Colleen Nordberg used to bike home from work, but now she can only ride to the bus stop. That's because two and a half months ago, she was on her bicycle when the driver of a pickup truck hit her.
Colleen Nordberg, Hit by Pickup Driver: "I remember getting up on Sunday morning, and the last I remember is about 10:00 in the morning."
Colleen fractured her skull, broke some bones in her leg, and suffered road rash and internal bleeding. She just barely started walking without crutches, but says the worst part is her brain injury.

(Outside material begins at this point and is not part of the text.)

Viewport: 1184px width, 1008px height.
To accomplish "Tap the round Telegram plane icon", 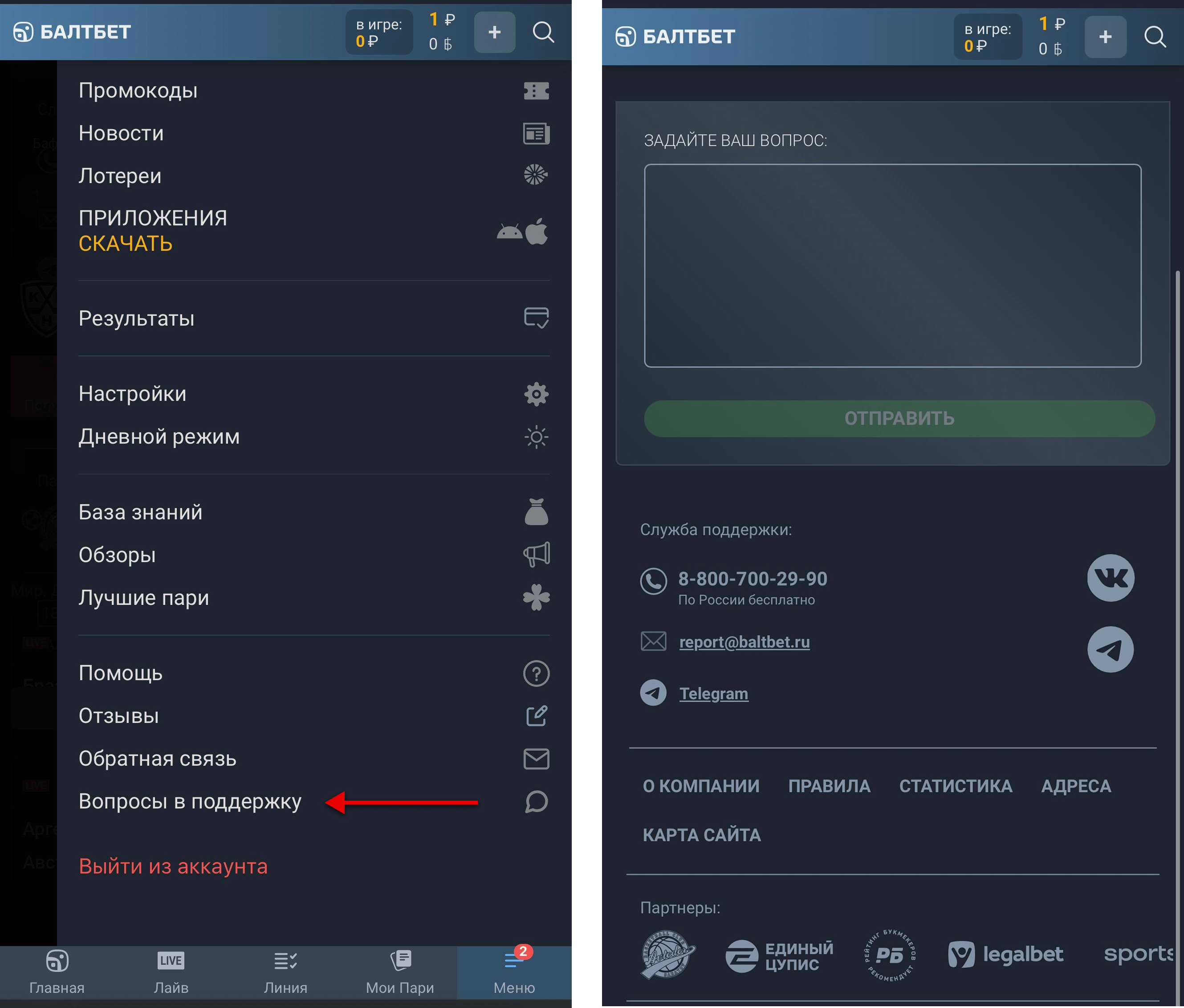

Colleen Nordberg: "I have short-term memory loss. I will forget your names pretty much within two or three hours. It just doesn't stay in my head."
The man who hit Colleen, 22-year-old David Willey, was found to have marijuana in his body. But he was not charged with a DUI or a felony. Instead, prosecutors filed two misdemeanor charges for drug possession and running a red light.
Brian Nordberg, Colleen's Husband: "He hit someone. It wasn't just a lamppost. He didn't just pull over and happen to be stoned or have a bag of marijuana on him. He actually hit a person."
Prosecutors say if they could file DUI charges, they would, but they have to be able to prove the drug impaired the driver, which is hard. Unlike with alcohol, a blood test for drugs won't show the effects on the brain.
Paul Boyden, Statewide Association of Prosecutors: "It's fairly easy to prove with a blood test if someone has ingested marijuana, but it's difficult to prove that they are impaired by that level of marijuana, because there are no standards."
If convicted, Willey could receive one year in jail and have his driver's license temporarily suspended. But the Nordbergs say it's not enough.
Brian Nordberg: "In my mind, we're just setting up the next person to get hit."
Prosecutor Paul Boyden told us Senator Walker and the legislature will be taking a look at this issue this year to see if they can raise the penalty to a third-degree felony.